What Has 2020 Taught Us About Building Resilience In Teams?

Owen Evans
March 5, 2021

2020: I don’t think anyone will say that was quite the year they expected during December 2019. I live in New Zealand so I specifically remember sitting outside on my lawn with the family, in the sun, talking about all we’d achieve over the course of a year and none of them included:

  • Friends and family being in confined spaces for so many months of the year
  • Shuttering a startup as clients changed focus and money dried up
  • No longer being able to visit my wider family (who live on the other side of the world in the UK) and not being sure when I’d see them again
  • Zooming becoming a noun
  • Masks being a fashion statement
  • Lesser known words like furlough joining the common lexicon
  • Companies announcing they were going 100% remote for the foreseeable future

So a rollercoaster is probably the least apt metaphor to put on the year, but it’s certainly taught a bunch of us more than ever about new ways of working and resilience, I thought it might be useful to reflect on my own learnings:

Social contact doesn’t have to be with colleagues

We’re relatively lucky here in NZ, our lockdown was pretty strict (stay in you house, don’t mix with anyone else) but it was only for a matter of weeks before we were allowed to socialise again. However during this time it became so apparent that humans are social animals at heart and I needed to be able to chat to someone other than my wife occasionally. Having worked for Zapier (a 100% remote company) in the past, I knew what remote working was like, and those few weeks were as far away from that experience as could be.

However once lockdown eased, we wanted to keep nimble and we knew potential further lockdowns were on the cards so we stayed remote as a team. The biggest concerns were expressed by the CEO who was such an extrovert he loved working in the office with others, as he forced them to chat to him all day. However a couple of weeks into us going fully remote after lockdown he surprised me by telling me how much he loved the new mode of working, he was socialising with old friends and family as he was able to shift his work around easier, work was no longer the defining thing for the day for him and he was building more trust with the team too. So many extrovert managers seem to conflate their need for social contact with a need to sit near there team and see them every day, those of us that thrived with remote working learned to separate the social contact from the work contact.

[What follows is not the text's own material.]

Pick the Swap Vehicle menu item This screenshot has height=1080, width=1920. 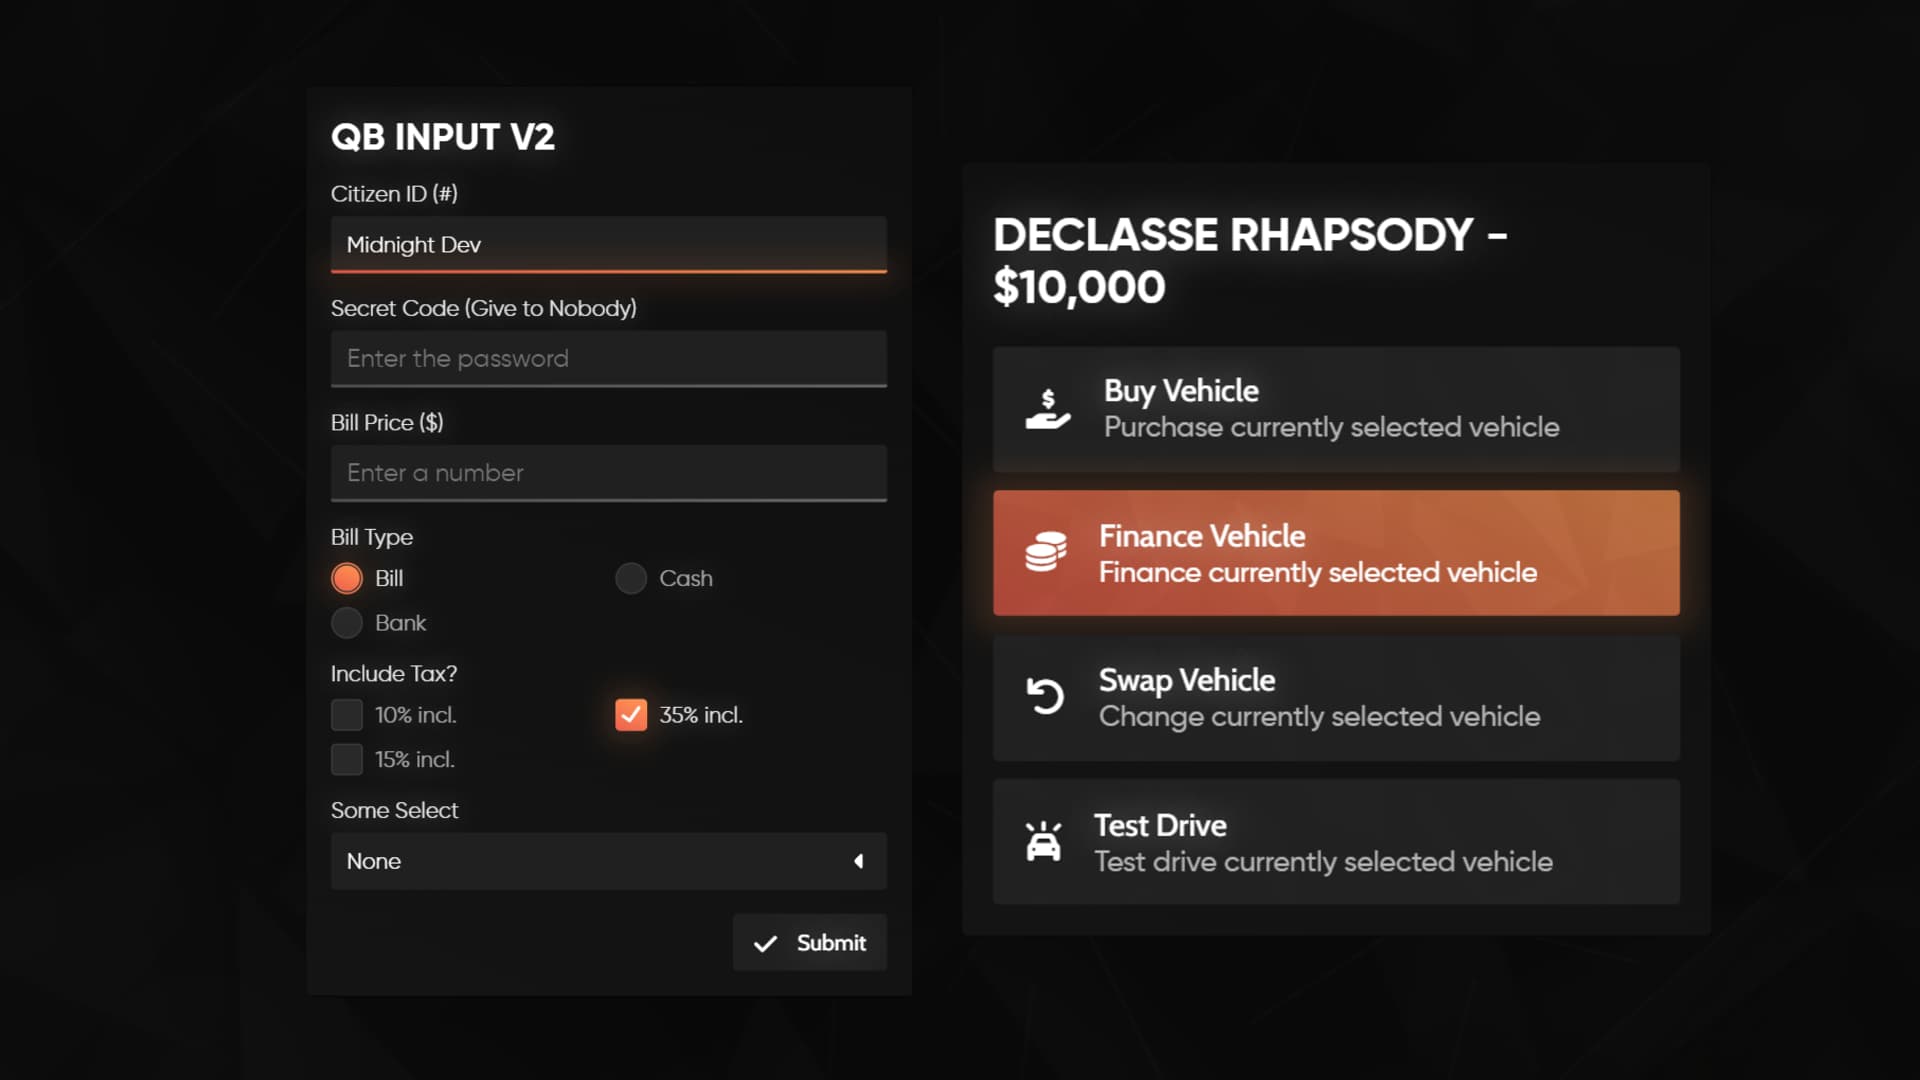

Measuring on outcomes not hours

Prior to this year I’d argue we’d slipped into lazy management quite a bit at larger companies (and smaller ones too) where managers needed to see people at their desks to believe they were doing work. In the knowledge economy this is a false positive measure. Most people are working on ideas even away from their computer and as software engineers the amount of breakthroughs that happen when you’re mind is on other things such as walking or just hanging washing means it’s sometimes more productive to NOT be at a computer. We’re starting to understand this more and I’ve seen more companies look to measure outcomes rather than the number of hours that people are at a desk, Unilever here in NZ for example have announced they’re moving to a four day work week realising the number of hours has less to do with output than people think. Conversely people actually have to be somewhat productive (within reason, considering pandemic and all) as they can no longer signal they’re working just by sitting at a desk. Negotiating clear goals, and giving concrete measures that people subscribe to is key to success here.

Meeting fatigue is very real

The number one complaint or feedback we had after jumping remote was just the sheer number of video calls people were having to get on in a week, they were exhausting for people. Not just the number either, the actual effect of a video meeting seems more debilitating than anything else. The constant trying to read social queues with less than normally available signals, the constant thread of trying to work out who’s next to speak, the inevitable ping pong of “can you hear me?” “is your mic on?”. Video calls are exhausting and yet we tried to fill up our new mode of working by doing more of them. Instead we should have asked ourselves how to be productive with less face to face time. How do we encourage people to move things to asynchronous communication and transparent decision making. Once we started to work on this we were able to (somewhat) reduce the number of hours people spent on video calls and tried to get some sanity back

Remote teams require high trust environments

There’s nothing worse than working on a team where you’re constantly having to show your work and having people question what you do. More so remotely as this can flair up to the point where people are so busy micromanaging that nothing actually gets done. Remote can initially feel like it’s going to reduce trust in teams “how can I trust them if I can’t see them” but if you’re all in the same boat you suddenly get a strong level of empathy for everyone else on the team. You’re all having the same underlying questions “am I doing enough?” “Am I working on the right things?” And that’s where we have to build the ability to trust in everyone’s decision making abilities. By measuring clear goals above, but also by having transparent processes around information and decisions

Writing well is becoming a core skill for everyone

No longer can managers/leaders/team members rely on being able to have rapport over a coffee or in a big team meeting to get a point across. We all have had to level up our written word skills. Planning documents have become more important than ever. Slack conversations become the way small decisions are made and less ad hoc decisions are made. On the plus point we’re building up strong corpus of information, strong breadcrumb trails that allow anyone to find out how we made the decision we did, and we’re thinking out decisions a lot better than we have before

Those are some of my core learnings but what about you? How has remote working worked for you? What were the surprises and insights you’ve had? I for one would love to know.